Update

McDonald’s CEO Says Tariff Jitters Are Hurting Drive-Thru Sales

McDonald’s CEO Says Tariff Jitters Are Hurting Drive-Thru Sales

August 15, 2025

Published by: Zorrox Update Team

McDonald’s Chief Executive Chris Kempczinski has warned that rising tariff concerns are dampening customer traffic, particularly during breakfast hours. He said anxiety among lower-income consumers is prompting them to skip quick-service meals, leading to softer sales and pressure on profit margins.

Breakfast Rush Loses Momentum

The morning daypart has been hit hardest, with chains such as McDonald’s and Wendy’s seeing fewer drive-thru visits. Kempczinski noted that households facing cost pressures are cutting back on discretionary spending, and breakfast on the go is often the first to go. Rising tariffs have only added to the strain, creating uncertainty that filters directly into consumer behavior.

Margin Targets Revised Down

The company now expects its full-year operating margin to match last year’s 14.8%, abandoning earlier forecasts for expansion. Kempczinski cited higher costs, partly linked to shifting trade policies, as a key factor in the downgrade. Investors had been looking for margin gains in 2025, but the revised guidance underscores the weight of macroeconomic headwinds.

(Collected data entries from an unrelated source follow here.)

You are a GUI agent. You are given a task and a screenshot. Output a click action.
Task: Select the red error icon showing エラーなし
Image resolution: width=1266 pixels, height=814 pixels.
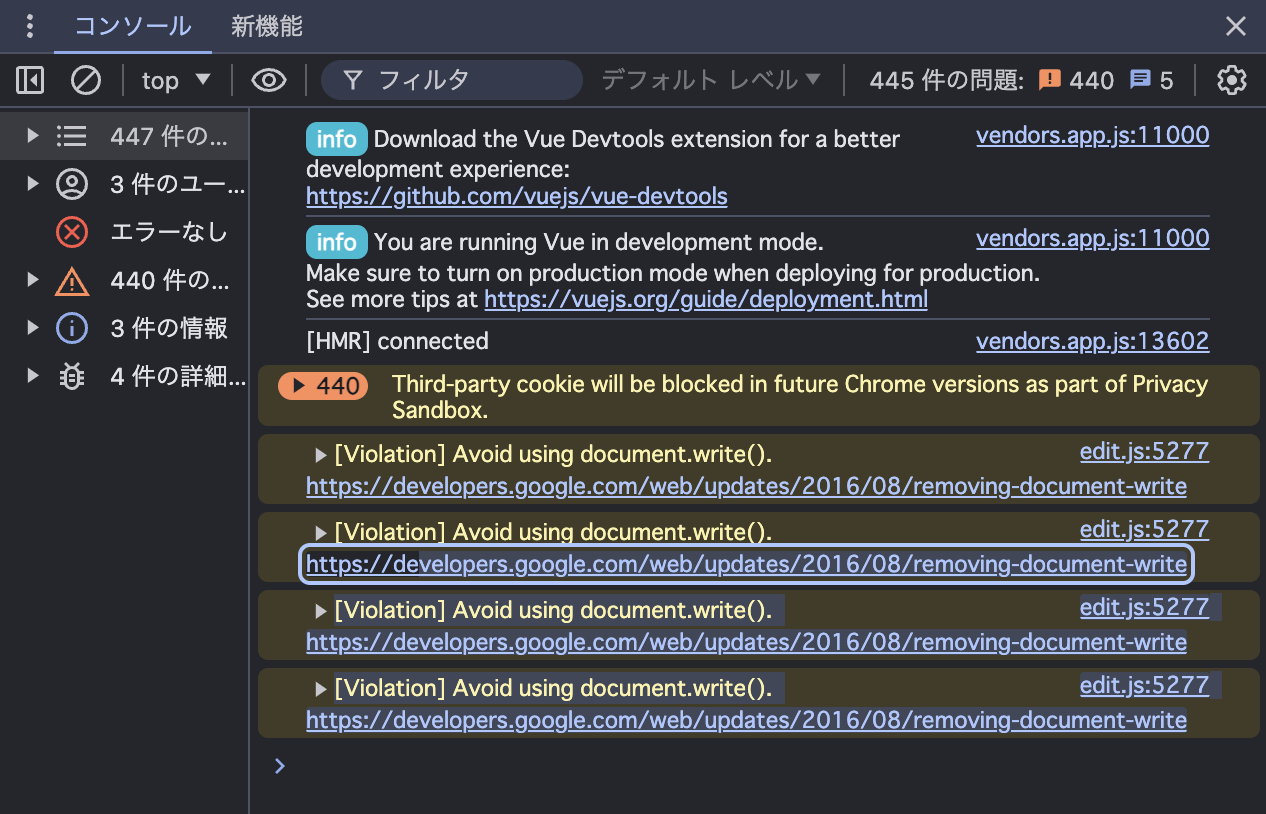pos(70,231)
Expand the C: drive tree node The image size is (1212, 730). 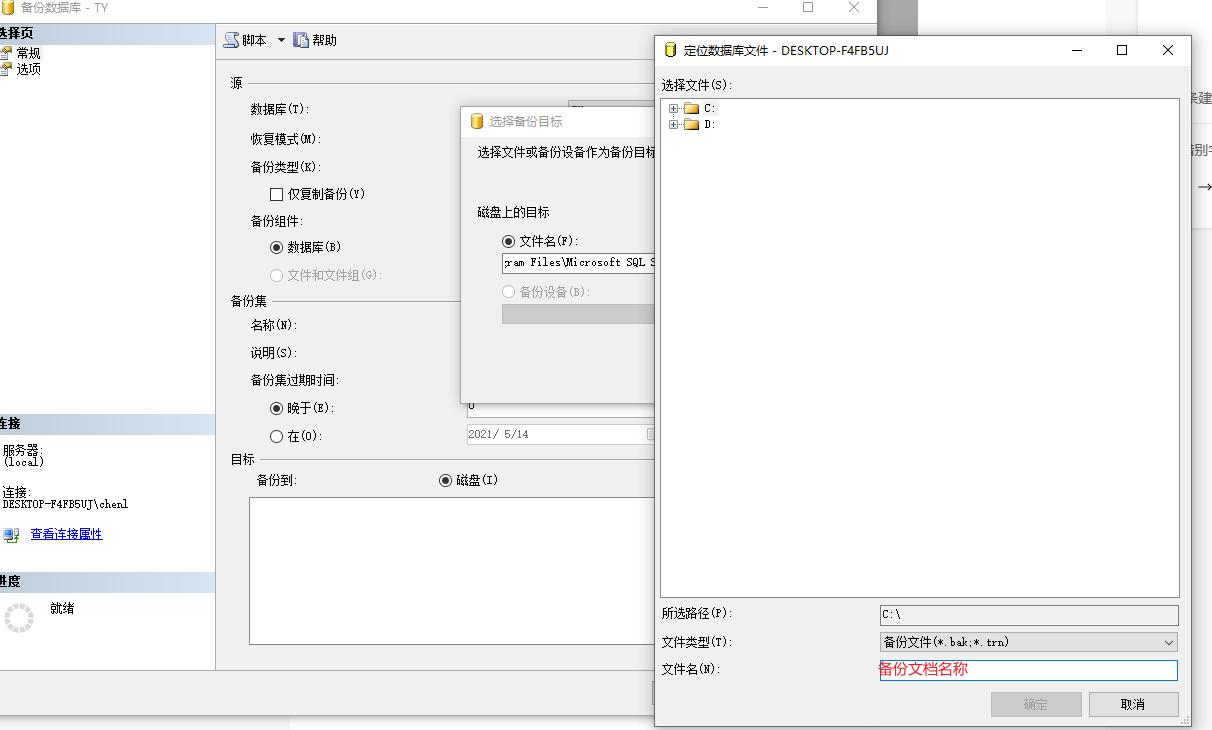674,107

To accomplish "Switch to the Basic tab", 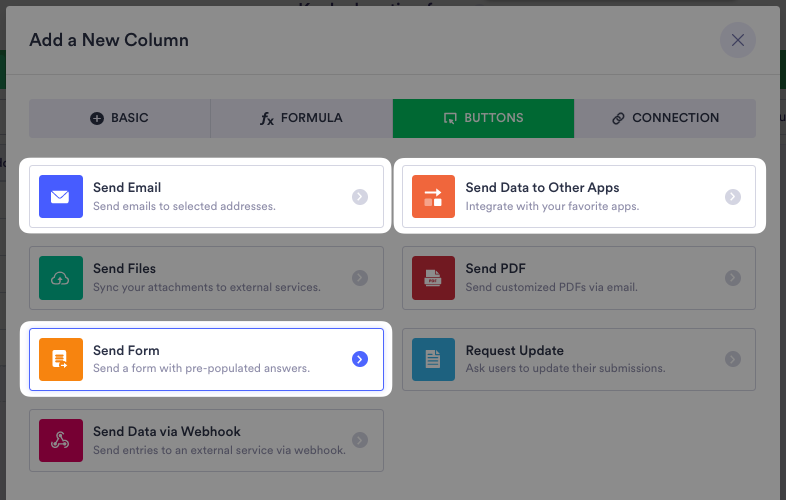I will [119, 118].

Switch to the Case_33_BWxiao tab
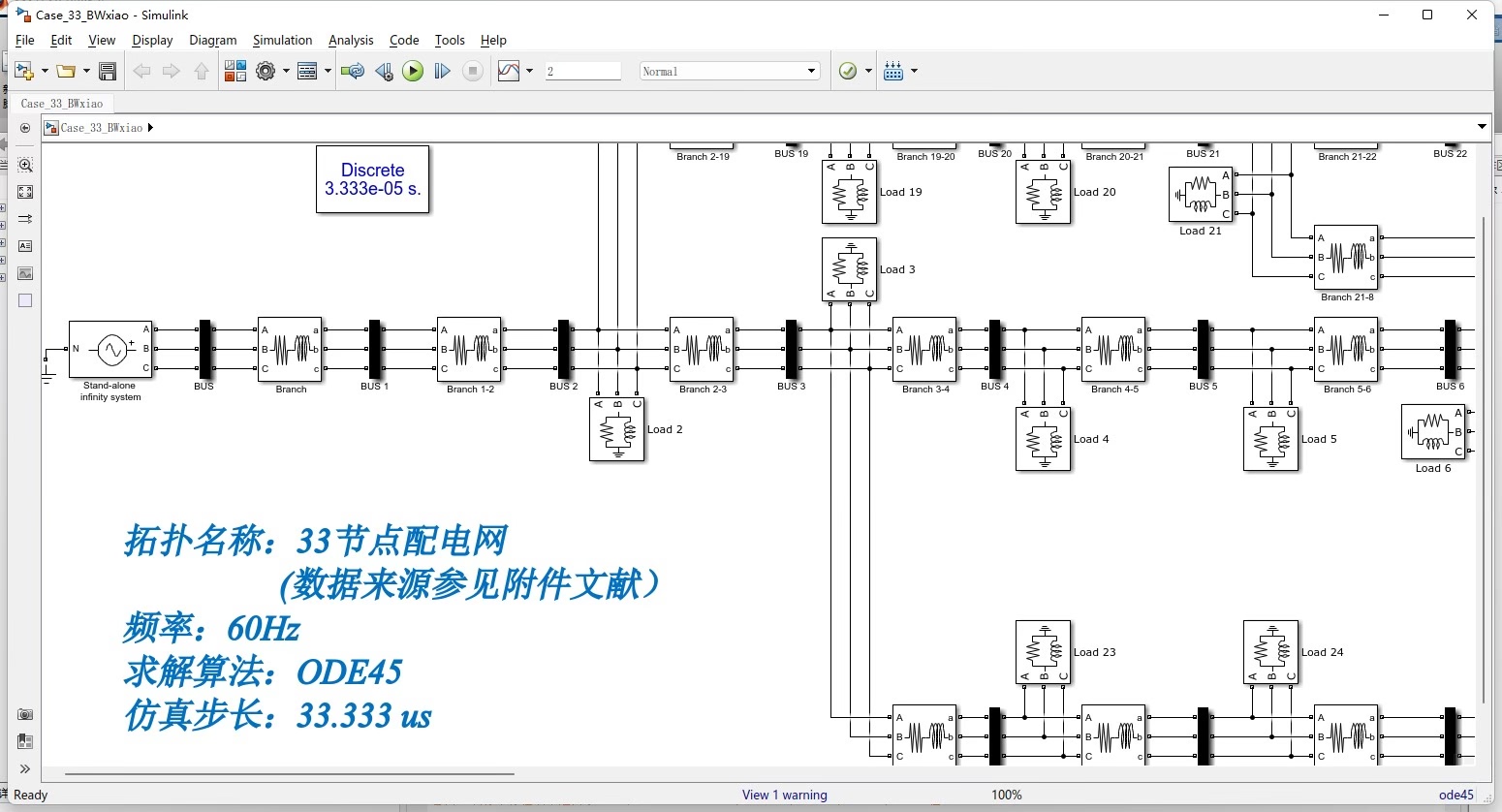(x=62, y=103)
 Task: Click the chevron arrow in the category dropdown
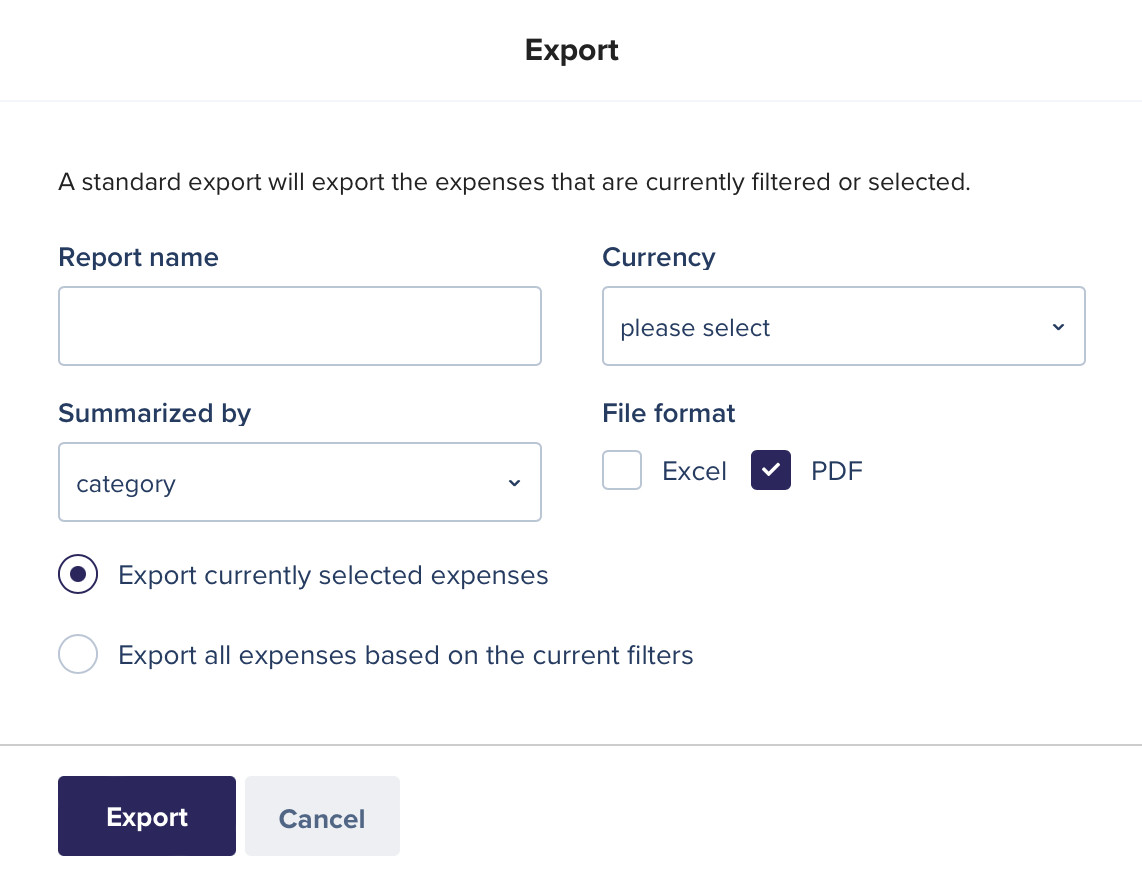(x=514, y=483)
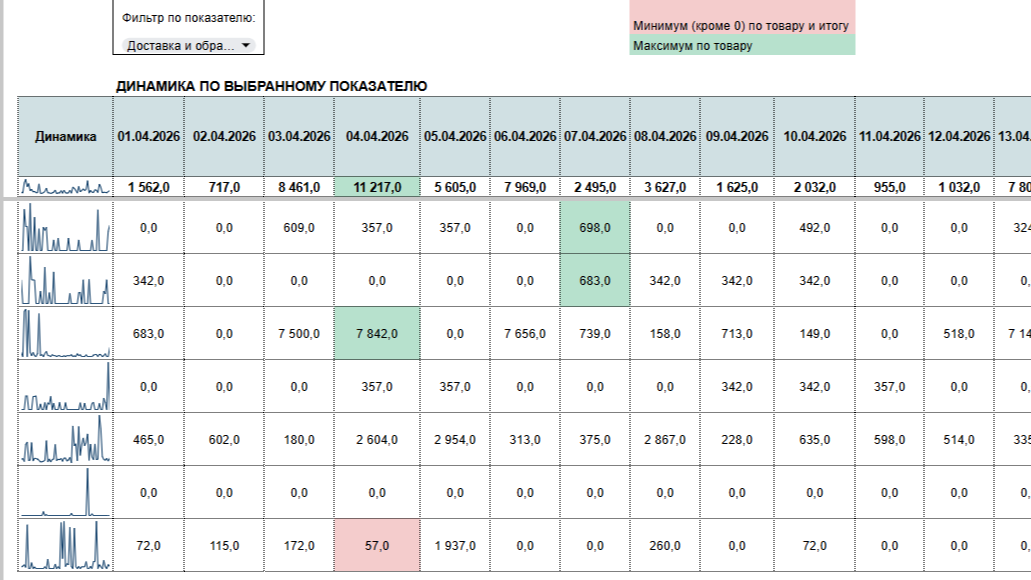Select sparkline in the 2 604,0 row
This screenshot has width=1031, height=580.
tap(65, 439)
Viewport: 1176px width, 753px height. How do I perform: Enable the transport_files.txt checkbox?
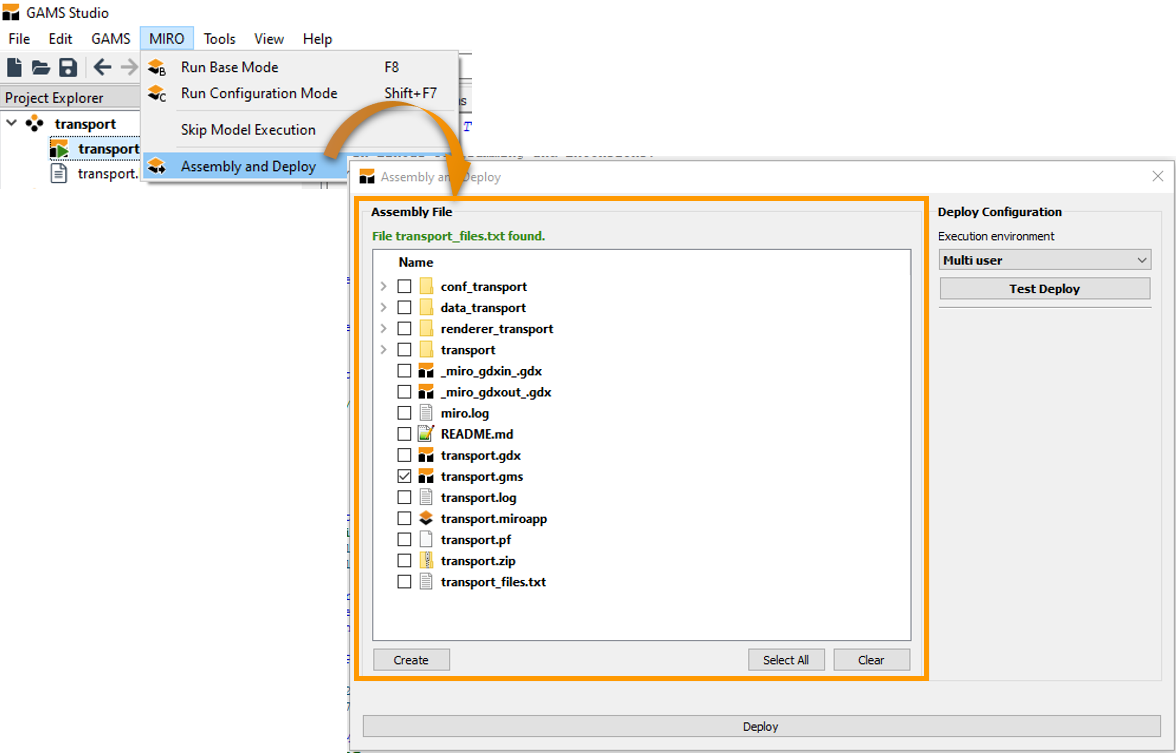tap(404, 581)
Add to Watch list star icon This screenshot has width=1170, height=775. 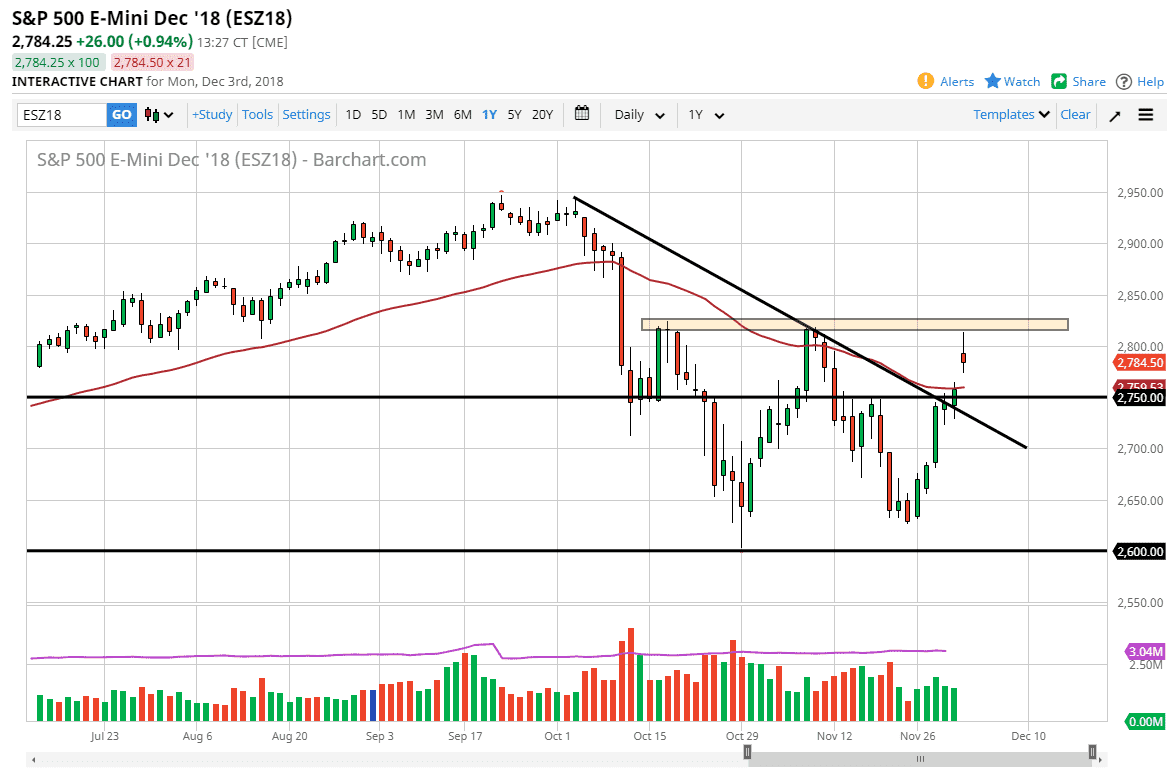tap(992, 81)
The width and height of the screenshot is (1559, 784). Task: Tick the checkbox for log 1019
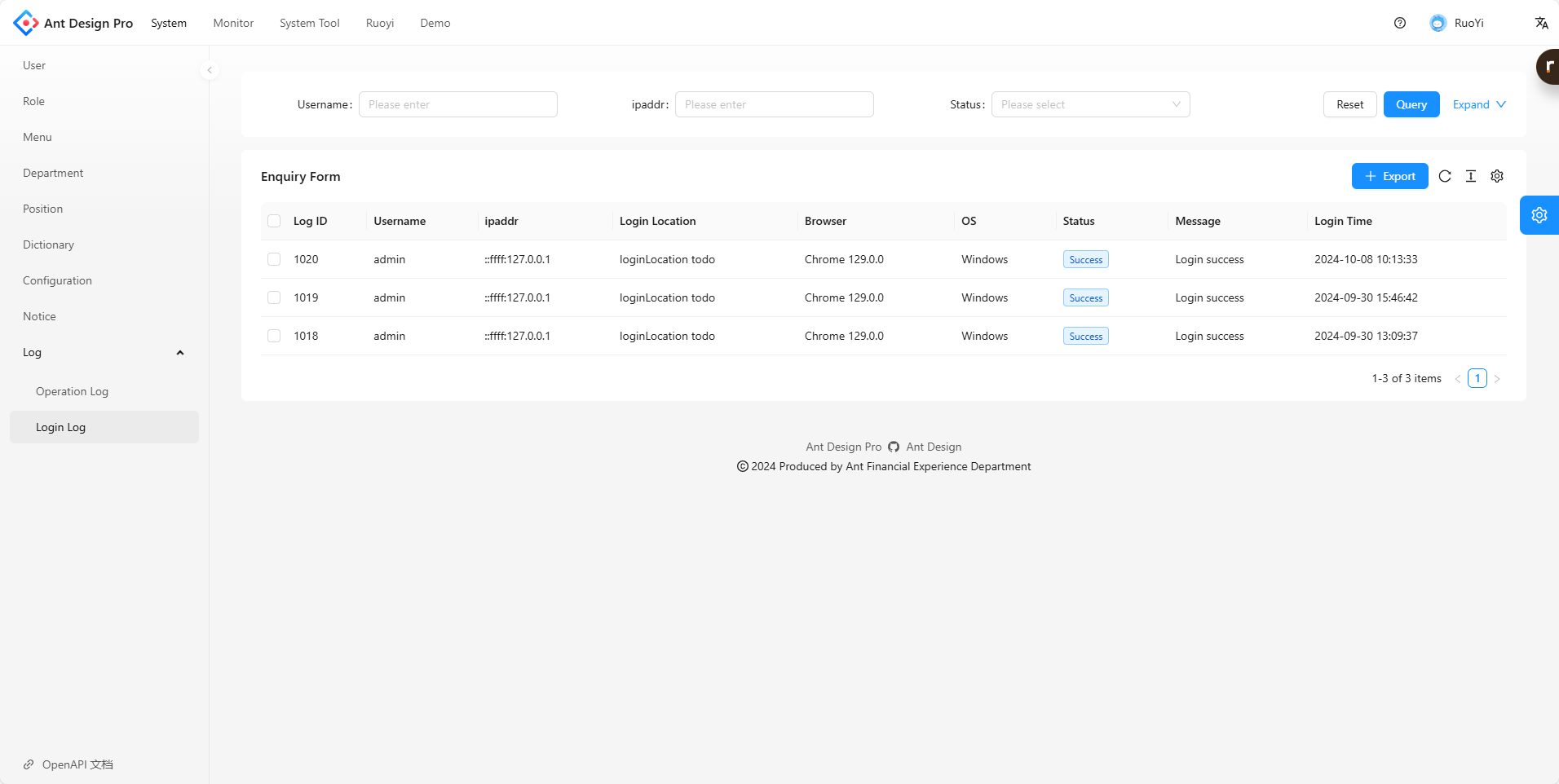(x=274, y=297)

Value Deals to Win Back Traffic

McDonald’s is responding with a sharpened focus on value. Promotions such as $1 add-on offers and themed bundles—like a recent Minecraft-branded meal—are aimed at driving visits. Similar strategies are being deployed in international markets, where affordable menu options have supported sales despite broader consumer caution.

Broader Economic Signal

Economists note that falling breakfast traffic can be an early warning of wider weakness in consumer spending. With tariffs and job market concerns weighing on sentiment, households appear increasingly selective about where and when they spend, a trend that could spill over into other discretionary categories.

Tips for Traders

  • Track McDonald’s earnings guidance for signs of ongoing pressure on margins.

  • Watch fast-food sector traffic trends as a gauge of consumer sentiment.

  • Follow value menu performance for clues on price sensitivity in discretionary spending.

  • Monitor tariff developments and their potential ripple effects across consumer-facing sectors.

  • Keep an eye on employment and CPI data to assess the broader spending environment.